<<<<

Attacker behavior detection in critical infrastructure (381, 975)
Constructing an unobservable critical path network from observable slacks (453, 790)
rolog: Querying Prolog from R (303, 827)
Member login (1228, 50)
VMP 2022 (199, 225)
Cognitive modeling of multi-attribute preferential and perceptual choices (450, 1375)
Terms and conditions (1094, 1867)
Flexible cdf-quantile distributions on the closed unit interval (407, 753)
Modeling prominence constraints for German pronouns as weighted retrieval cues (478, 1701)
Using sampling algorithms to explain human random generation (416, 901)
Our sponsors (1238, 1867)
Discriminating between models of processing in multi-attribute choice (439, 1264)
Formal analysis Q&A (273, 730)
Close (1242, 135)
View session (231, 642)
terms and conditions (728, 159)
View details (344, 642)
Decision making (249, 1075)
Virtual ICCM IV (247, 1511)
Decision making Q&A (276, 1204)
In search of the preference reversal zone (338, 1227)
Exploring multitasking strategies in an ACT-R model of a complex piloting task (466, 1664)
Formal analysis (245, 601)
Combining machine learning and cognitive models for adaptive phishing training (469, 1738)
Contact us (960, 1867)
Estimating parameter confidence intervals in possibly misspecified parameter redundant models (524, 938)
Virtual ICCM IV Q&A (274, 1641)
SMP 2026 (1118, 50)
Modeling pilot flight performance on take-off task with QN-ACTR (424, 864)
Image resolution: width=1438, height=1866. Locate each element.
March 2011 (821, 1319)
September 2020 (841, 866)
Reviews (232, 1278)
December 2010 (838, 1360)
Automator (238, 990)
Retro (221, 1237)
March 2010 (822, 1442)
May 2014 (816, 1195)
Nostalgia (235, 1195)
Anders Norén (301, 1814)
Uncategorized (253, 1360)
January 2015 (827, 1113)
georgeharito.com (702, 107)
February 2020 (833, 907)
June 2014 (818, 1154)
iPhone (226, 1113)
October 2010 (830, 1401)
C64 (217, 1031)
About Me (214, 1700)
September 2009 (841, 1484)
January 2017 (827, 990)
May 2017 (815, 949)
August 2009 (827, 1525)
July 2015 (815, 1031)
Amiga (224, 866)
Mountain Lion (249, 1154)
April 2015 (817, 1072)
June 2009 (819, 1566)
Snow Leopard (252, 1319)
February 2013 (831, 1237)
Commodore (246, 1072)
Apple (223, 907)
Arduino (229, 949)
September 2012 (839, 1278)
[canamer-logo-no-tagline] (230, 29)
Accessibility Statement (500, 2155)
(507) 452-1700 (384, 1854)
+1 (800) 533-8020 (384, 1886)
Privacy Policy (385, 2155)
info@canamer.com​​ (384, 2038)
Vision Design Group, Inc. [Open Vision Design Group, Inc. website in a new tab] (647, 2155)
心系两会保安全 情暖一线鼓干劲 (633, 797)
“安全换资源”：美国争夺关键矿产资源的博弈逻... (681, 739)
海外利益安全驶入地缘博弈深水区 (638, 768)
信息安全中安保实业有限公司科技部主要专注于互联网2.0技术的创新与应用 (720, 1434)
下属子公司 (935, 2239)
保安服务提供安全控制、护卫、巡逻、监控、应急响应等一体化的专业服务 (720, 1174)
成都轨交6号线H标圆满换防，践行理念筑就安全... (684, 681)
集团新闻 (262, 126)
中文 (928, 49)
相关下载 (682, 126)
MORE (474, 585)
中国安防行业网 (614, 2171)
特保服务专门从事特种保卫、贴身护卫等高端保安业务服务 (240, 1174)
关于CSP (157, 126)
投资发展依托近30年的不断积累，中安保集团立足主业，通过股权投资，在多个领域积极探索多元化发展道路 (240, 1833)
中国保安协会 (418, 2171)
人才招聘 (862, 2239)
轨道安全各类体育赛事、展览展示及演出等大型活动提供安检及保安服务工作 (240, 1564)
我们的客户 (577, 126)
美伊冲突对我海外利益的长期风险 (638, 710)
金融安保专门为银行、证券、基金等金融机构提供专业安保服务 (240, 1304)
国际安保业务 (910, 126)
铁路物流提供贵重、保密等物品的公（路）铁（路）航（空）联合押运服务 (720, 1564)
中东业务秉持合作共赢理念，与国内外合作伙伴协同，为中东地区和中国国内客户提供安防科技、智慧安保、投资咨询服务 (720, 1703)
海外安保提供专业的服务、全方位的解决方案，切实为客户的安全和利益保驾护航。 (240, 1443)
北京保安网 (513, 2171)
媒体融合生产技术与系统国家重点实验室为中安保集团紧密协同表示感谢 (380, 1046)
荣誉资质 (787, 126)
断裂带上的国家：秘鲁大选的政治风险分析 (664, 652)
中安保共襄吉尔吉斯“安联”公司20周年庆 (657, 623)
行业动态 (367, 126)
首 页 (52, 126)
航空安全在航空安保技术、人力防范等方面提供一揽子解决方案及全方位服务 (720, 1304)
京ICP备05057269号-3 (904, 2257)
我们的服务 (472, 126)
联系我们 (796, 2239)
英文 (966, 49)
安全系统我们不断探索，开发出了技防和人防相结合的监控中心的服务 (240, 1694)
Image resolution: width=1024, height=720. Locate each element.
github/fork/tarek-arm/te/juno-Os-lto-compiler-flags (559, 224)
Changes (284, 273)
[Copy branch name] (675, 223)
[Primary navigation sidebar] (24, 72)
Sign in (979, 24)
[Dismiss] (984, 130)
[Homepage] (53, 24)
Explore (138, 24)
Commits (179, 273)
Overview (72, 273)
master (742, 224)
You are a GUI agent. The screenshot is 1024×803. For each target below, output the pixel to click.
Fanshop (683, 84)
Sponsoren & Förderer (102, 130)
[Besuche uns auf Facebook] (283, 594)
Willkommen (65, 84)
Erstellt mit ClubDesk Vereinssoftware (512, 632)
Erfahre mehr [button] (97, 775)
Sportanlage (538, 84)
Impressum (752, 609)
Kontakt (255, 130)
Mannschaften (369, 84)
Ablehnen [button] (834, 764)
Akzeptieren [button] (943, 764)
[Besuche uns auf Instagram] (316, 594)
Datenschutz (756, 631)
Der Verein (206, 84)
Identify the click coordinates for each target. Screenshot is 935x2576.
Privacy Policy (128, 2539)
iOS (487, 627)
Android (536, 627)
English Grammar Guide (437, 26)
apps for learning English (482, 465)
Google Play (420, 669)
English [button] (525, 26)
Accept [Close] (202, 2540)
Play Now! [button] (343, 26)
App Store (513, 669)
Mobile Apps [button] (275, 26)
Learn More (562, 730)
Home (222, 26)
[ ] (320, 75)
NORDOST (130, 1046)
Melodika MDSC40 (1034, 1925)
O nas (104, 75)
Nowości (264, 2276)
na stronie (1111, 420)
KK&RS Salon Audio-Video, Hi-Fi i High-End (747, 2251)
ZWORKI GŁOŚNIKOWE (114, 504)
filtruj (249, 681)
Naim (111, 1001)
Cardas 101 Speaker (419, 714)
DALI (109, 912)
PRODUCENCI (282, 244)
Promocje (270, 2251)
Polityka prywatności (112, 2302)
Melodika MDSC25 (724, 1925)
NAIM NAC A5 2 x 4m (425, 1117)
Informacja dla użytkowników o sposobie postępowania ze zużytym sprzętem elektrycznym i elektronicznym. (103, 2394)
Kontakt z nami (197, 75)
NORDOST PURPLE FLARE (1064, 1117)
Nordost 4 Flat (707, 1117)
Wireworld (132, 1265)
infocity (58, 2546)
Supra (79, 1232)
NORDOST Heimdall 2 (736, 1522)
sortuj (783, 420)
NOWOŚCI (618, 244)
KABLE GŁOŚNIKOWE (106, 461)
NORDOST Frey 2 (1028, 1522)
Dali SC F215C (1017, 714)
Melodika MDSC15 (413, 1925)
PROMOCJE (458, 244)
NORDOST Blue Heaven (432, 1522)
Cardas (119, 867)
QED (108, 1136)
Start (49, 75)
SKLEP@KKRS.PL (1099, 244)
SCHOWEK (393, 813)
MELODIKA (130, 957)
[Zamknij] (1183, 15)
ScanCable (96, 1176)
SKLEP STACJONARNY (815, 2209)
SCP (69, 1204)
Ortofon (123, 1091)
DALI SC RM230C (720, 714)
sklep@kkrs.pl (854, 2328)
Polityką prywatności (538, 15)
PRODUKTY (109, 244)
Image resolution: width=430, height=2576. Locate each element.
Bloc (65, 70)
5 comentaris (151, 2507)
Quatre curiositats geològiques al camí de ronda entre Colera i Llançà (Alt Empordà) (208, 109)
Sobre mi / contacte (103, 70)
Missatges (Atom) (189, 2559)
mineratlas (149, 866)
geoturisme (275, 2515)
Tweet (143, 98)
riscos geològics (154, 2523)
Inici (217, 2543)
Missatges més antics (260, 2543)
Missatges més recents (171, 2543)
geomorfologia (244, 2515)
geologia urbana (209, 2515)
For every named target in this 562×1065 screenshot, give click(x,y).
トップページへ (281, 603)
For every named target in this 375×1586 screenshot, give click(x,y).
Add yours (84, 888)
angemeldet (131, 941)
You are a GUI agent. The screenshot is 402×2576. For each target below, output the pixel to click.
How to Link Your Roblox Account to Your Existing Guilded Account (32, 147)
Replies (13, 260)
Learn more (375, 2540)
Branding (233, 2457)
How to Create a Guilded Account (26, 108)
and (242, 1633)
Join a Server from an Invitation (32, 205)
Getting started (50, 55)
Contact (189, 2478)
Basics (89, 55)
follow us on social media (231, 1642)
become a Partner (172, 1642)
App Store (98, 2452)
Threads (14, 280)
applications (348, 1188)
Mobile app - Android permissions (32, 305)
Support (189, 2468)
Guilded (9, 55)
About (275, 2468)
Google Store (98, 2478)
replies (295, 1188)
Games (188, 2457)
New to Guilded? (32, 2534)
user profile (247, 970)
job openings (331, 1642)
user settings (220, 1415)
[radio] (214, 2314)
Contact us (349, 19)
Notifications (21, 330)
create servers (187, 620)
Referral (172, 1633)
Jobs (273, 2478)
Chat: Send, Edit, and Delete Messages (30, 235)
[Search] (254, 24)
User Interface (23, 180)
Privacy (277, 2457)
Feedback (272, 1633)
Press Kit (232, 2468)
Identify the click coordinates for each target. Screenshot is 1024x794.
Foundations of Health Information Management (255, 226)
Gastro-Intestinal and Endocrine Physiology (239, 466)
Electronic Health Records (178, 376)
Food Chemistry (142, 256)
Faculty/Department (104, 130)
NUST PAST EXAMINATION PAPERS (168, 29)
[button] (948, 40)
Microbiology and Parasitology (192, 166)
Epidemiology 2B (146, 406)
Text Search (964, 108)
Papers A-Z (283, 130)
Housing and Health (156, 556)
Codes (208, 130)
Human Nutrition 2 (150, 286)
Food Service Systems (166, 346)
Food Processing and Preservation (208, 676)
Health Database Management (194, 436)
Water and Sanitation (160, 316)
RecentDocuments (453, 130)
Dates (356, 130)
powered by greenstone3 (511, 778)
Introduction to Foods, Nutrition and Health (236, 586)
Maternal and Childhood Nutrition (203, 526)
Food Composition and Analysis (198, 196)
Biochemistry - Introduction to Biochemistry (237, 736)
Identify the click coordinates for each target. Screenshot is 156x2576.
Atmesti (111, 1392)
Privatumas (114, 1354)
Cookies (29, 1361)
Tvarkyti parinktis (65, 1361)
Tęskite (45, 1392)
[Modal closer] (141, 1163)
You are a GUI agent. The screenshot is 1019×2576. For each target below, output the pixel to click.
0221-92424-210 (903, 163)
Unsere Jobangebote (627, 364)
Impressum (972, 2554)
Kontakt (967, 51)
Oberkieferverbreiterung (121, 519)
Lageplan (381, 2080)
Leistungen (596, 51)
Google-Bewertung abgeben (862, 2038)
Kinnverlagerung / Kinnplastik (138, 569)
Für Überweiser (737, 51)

>>>>

WRITTEN INSTRUCTION: Convert the records above, from the line with "sklep@kkrs.pl (854, 2328)" up to and including the line with "Missatges més antics (260, 2543)", into a two-column CSV with the columns text and result. Write one row per record, put each field in double quotes, and replace any line breaks with spaces.

TASK OUTPUT:
text,result
"sklep@kkrs.pl","(854, 2328)"
"Polityką prywatności","(538, 15)"
"PRODUKTY","(109, 244)"
"Image resolution: width=430, height=2576. Locate each element. Bloc","(65, 70)"
"5 comentaris","(151, 2507)"
"Quatre curiositats geològiques al camí de ronda entre Colera i Llançà (Alt Empordà)","(208, 109)"
"Sobre mi / contacte","(103, 70)"
"Missatges (Atom)","(189, 2559)"
"mineratlas","(149, 866)"
"geoturisme","(275, 2515)"
"Tweet","(143, 98)"
"riscos geològics","(154, 2523)"
"Inici","(217, 2543)"
"Missatges més antics","(260, 2543)"